Virtually all of the proposed experiments that claim to objectively measure the one-way speed of light are some variation of either signal transmission or clock transport.  And we have seen that neither method can measure the one-way speed of light without first assuming it.  Indeed, even the first successful measurement of the speed of light by Rømer in A.D. 1676 was actually a version of slow clock transport.  It cannot measure the one-way speed of light, but it does establish the round-trip speed.  We will examine this method and some other attempts to measure the one-way speed of light in the next article.

 The ‘conventionality thesis’ is the shortened name of the Reichenbach-Grunbaum thesis of the conventionality of simultaneity.

 The situation is analogous to a “perpetual motion machine” – a hypothetical machine that can run indefinitely without requiring any energy input.  We know from the laws of thermodynamics that such a machine is impossible.  Nonetheless, every year some engineer attempts to patent the blueprints for a perpetual motion machine that he thinks will actually work.  But, of course, there is always a flaw.  There is always something that the engineer overlooked that would cause the machine to run down over time.  But even if we cannot spot the flaw, we know there must be one because of the laws of thermodynamics.  Likewise, any hypothetical experiment to objectively measure the one-way speed of light must fail.  This is because there is no objective/universal one-way speed of light, nor can there be in a universe in which simultaneity is relative.  However, it is instructive to examine some of the proposals, and see why they fail.  Examining such failures can lead to a better understanding of the conventionality thesis, and the relativistic nature of time.

 Named in honor of Hans Reichenbach who first used this notation.

 Radio and light are both the same substance.  Namely, they are both electromagnetic waves that come in discrete energy levels called photons.  The only different between the two is wavelength/frequency.  Radio has a much longer wavelength and much lower frequency than visible light.

 We know, for example, that the clocks at A and B can be approximately synchronized using either the ASC or the ESC system.  There is only a one second difference between the two over that distance.  Therefore, both ESC and ASC will confirm that the round-trip speed of sound in a substance is approximately the same in both directions.  The exact speed will of course differ, but the difference will be a smaller fraction for slower phenomena like sound than for rapid phenomena like light.

 This is true under both the ESC and ASC system.  In fact, the amount by which the moving clock is behind the stationary one is independent of synchrony convention.

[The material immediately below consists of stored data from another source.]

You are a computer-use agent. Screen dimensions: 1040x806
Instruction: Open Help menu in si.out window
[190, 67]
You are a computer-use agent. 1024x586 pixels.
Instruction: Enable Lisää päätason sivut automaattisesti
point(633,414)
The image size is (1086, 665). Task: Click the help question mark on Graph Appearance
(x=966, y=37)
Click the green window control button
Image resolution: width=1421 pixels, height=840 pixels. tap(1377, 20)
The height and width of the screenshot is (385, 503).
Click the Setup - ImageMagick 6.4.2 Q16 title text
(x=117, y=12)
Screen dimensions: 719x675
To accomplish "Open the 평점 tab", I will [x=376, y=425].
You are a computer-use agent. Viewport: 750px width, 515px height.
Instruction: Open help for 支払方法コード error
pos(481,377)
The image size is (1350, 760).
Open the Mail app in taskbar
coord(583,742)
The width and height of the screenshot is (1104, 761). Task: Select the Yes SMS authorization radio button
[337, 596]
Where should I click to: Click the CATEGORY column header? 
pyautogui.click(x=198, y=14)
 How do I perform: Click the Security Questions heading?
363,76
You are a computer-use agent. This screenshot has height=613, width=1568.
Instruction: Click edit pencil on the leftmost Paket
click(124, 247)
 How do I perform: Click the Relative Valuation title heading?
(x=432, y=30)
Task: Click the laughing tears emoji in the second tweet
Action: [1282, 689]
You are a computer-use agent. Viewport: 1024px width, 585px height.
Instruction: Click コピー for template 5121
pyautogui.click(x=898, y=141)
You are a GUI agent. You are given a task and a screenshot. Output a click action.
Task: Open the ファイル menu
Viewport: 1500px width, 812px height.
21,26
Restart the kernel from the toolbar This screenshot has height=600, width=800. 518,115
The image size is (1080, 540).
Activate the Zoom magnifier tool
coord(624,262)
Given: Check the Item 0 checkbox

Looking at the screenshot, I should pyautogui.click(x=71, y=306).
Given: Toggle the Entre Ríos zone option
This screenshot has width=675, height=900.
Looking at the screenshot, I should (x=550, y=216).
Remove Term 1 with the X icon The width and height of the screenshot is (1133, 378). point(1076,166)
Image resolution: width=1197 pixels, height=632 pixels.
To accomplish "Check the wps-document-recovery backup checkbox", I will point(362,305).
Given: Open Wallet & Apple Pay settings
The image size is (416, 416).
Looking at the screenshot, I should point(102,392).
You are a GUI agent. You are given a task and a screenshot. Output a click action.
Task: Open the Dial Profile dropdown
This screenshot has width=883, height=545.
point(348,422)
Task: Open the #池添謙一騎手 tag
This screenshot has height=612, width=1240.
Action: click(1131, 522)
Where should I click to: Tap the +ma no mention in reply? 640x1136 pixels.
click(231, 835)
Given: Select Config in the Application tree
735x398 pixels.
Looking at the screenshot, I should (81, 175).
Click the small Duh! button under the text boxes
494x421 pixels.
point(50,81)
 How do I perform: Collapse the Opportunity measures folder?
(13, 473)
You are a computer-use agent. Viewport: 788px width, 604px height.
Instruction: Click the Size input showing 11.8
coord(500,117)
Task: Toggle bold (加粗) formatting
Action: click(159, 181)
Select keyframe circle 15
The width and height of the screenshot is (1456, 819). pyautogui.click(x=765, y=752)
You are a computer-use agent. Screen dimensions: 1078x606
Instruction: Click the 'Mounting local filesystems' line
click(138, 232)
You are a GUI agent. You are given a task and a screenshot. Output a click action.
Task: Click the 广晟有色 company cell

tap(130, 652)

 A more precise way to say this is, “In the limit as the speed goes to zero, the two clocks approach perfect synchronization when reunited.”

 Winnie, J.A., Special Relativity without One-Way Velocity Assumptions: Part I, Philosophy of Science, Vol. 37, No. 1 (March 1970) pp. 81-99.

 There is a sign difference in the formula listed here relative to Winnie’s formula 4-9.  This is because Winnie defines velocity v to be in the negative x-direction, whereas we here define it to be in the positive x direction.  Hence, our v is Winnie’s -v and vice versa.

 In the limit as v goes to zero, v2/c2 will go to zero much “faster.”

 This right-hand term does not vanish in the limit as v goes to zero because the time (t) it takes to get from A to B goes to infinity in the limit as v goes to zero.  The shrinking of v exactly compensates with the growing of t, and therefore neither term can be neglected until the final step.

 It may seem strange to refer to a distance in seconds.  But when multiplying 1 second by the speed of light (186,282.397 miles / second), the “seconds” in the numerator cancels the “seconds” in the denominator, leaving the distance in miles.  So, 186,282.397 miles does indeed equal c seconds.

 If we then move the clock at B very slowly back to A, then its velocity will be negative v.  Plugging that value into the formula and repeating the above steps we will find that the clock gains one second on its return journey.  It will again become synchronized with the stationary clock upon its reunion.